The survey exposes the damaging results of President Obama’s public education policy three years after its launch. These years have seen a tidal wave of cuts to public education, with no let-up in sight. In the same period, trillions of dollars have been handed over to Wall Street and spent on Washington’s neo-colonial wars in the Middle East, North Africa, and Central Asia.

Obama’s “Race to the Top Initiative,” like George W. Bush’s “No Child Left Behind” before it, is based on the notion that money should be rewarded to “successful” charter schools and diverted away from “failing” public schools. Success is to be measured by standardized tests and school districts’ and state governments’ willingness to tear up the work rules that have long governed teaching. The unstated goal is to create an openly class-based system of public education in America.

The Obama program has been conjoined to a clear anti-teacher and anti-public school rhetoric, no different in either principle or effect from that coming from the Republican Party, whose standard-bearers like Rick Santorum now openly deride public schools as “factories.”

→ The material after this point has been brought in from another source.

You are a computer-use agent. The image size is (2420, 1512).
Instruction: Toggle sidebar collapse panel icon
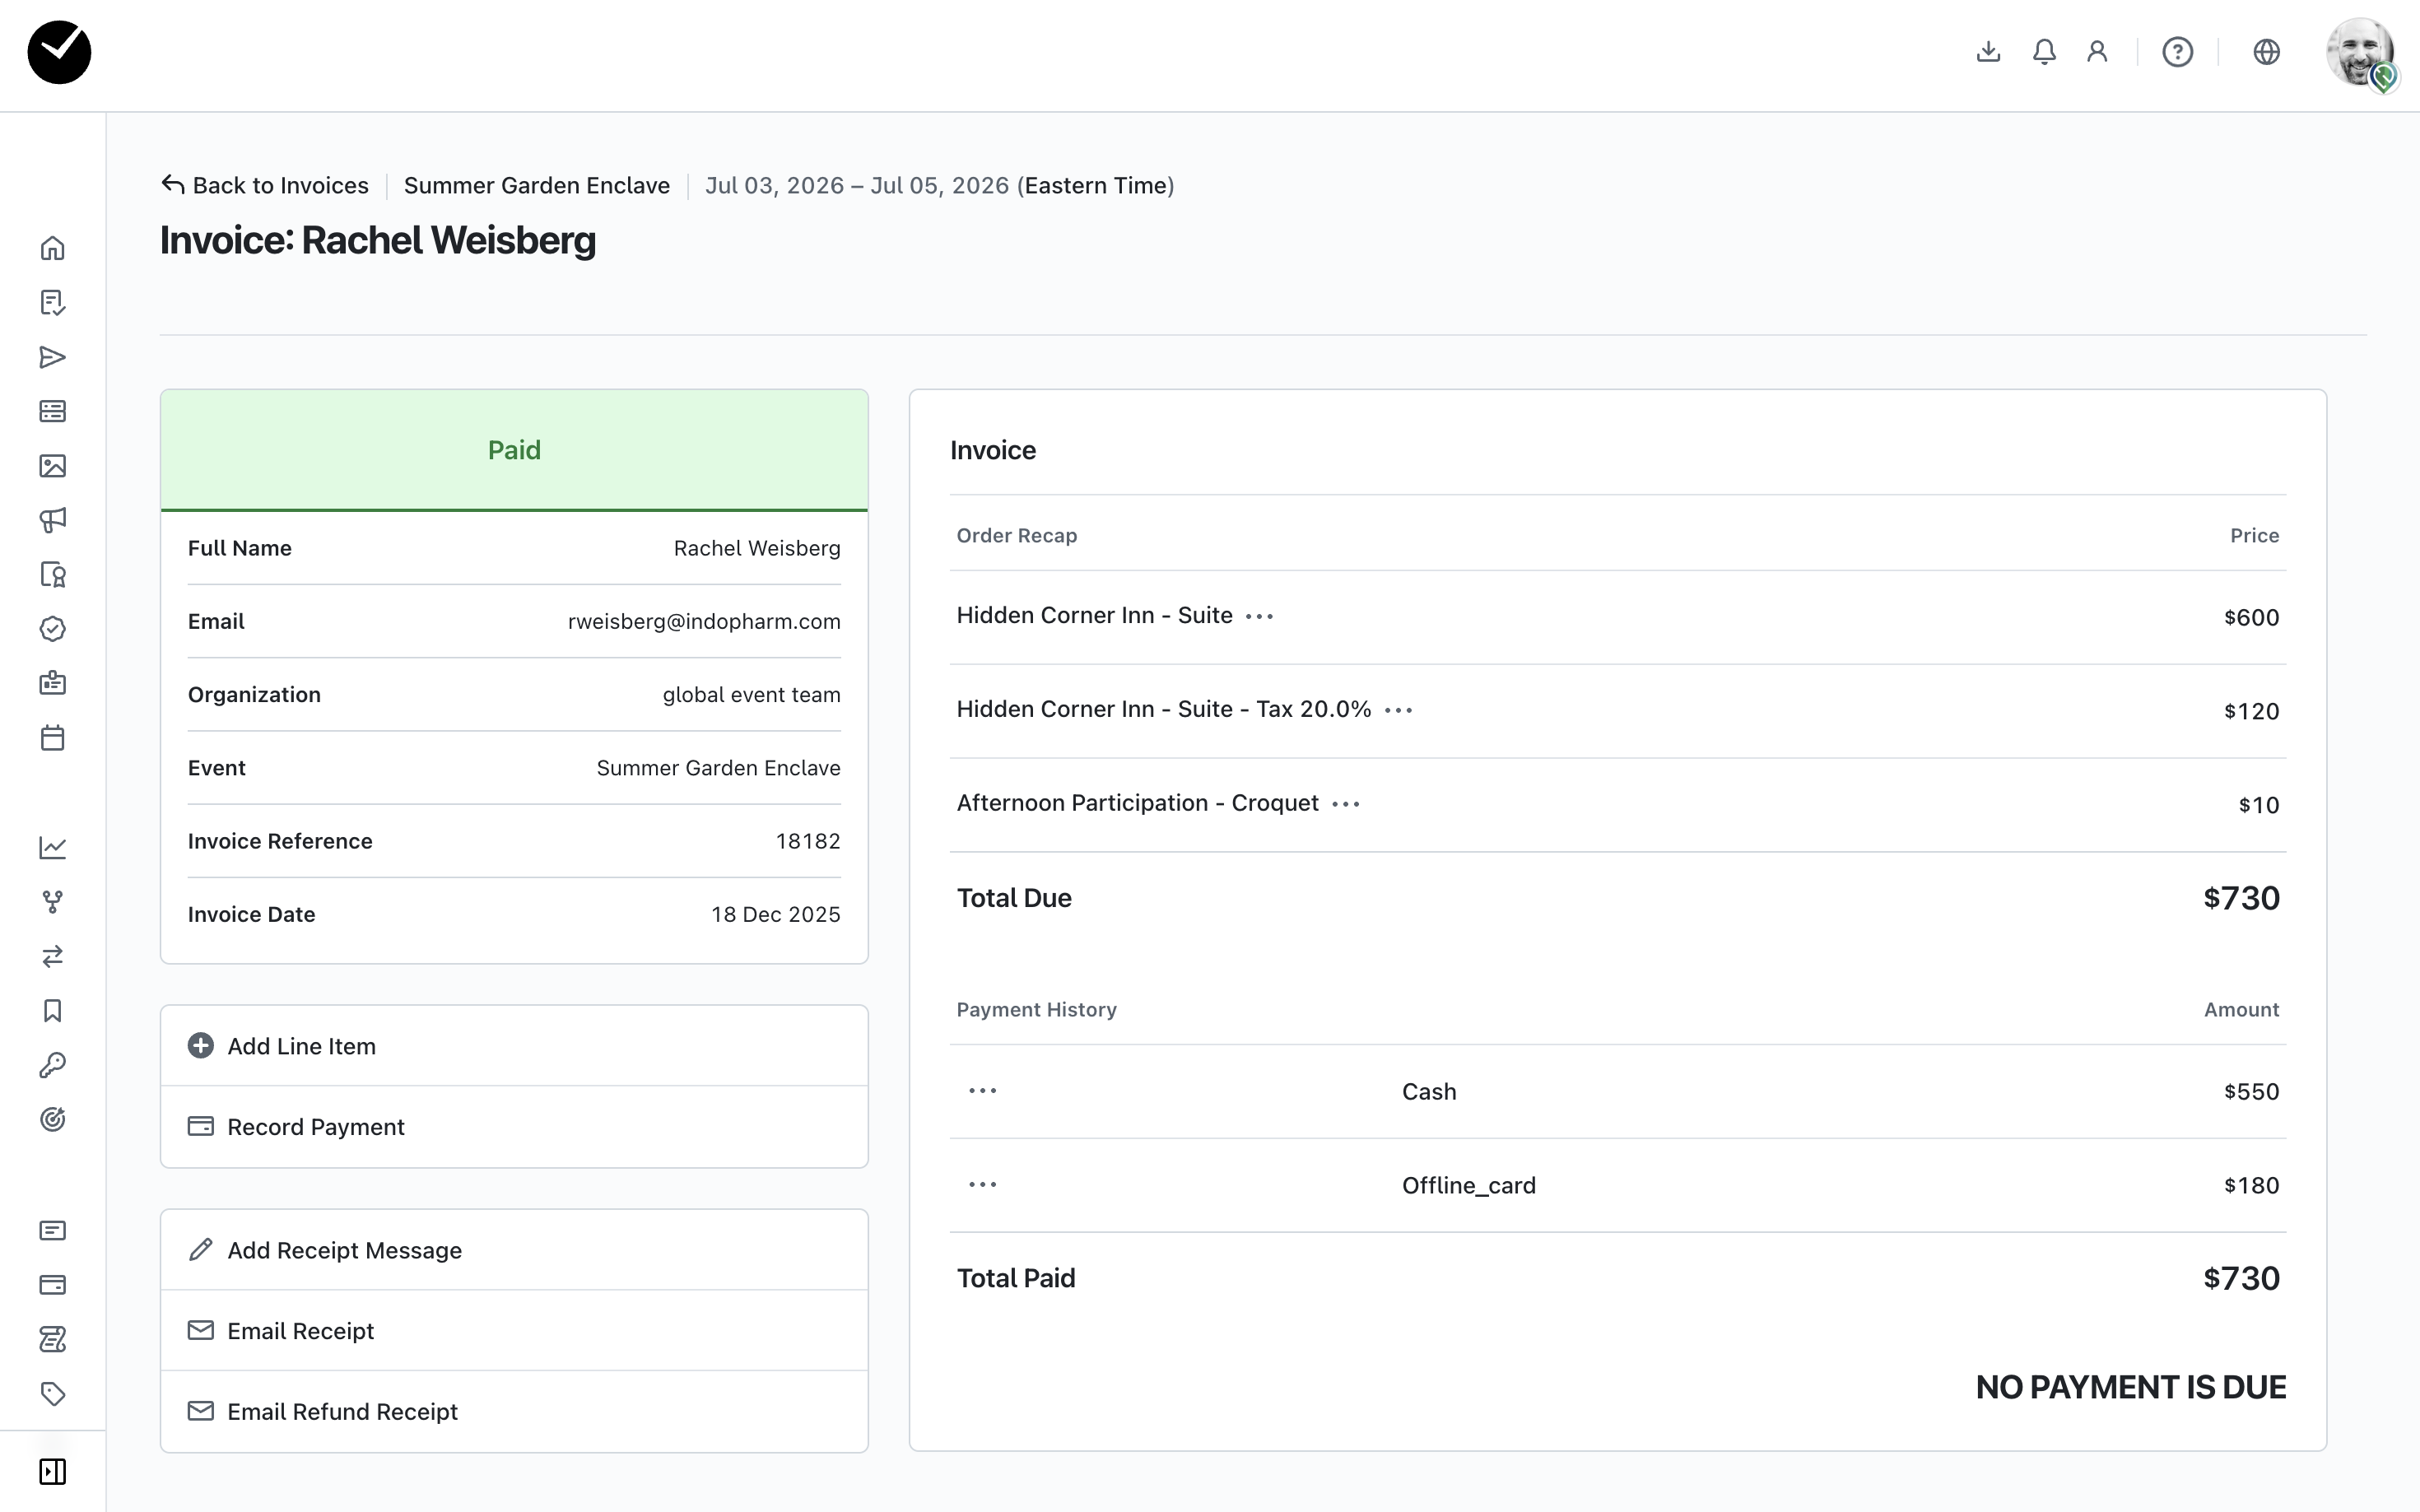click(52, 1471)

In outlining his initiative in 2009, Obama said it would impel “states and school districts taking steps to move bad teachers out of the classroom…. [T]here is no excuse for that person to continue teaching. I reject a system that rewards failure and protects a person from its consequences.” Of course, Obama’s “courage” in attacking teachers in 2009 did not extend to the Wall Street executives whose criminal activities drove the world into its greatest crisis since the Great Depression.

Teachers can find no outlet for their grievances through the trade unions. The American Federation of Teachers (AFT) and the National Education Association (NEA) have already endorsed Obama’s re-election campaign and are channeling tens of millions of dollars in teachers’ dues to the re-election of the same Democratic Party representatives who are mercilessly slashing public education.

The union’s dishonesty is shameless. In a video endorsement of Obama posted to the AFT web site, union head Randi Weingarten asserts that Obama’s stimulus package has “prevented cuts to K-12 education, higher education, and other vital services.” The MetLife survey shows that teachers know otherwise.

In spite of the mass wage-cutting and layoffs among the teachers they nominally represent, the union executives have rewarded themselves with record salaries. New data from the Bureau of Labor Statistics show that Weingarten took home $493,859 last year, up about $65,000 in one year, while her rival, NEA president Dennis Van Roekel, collected $460,000, also an increase of about $65,000.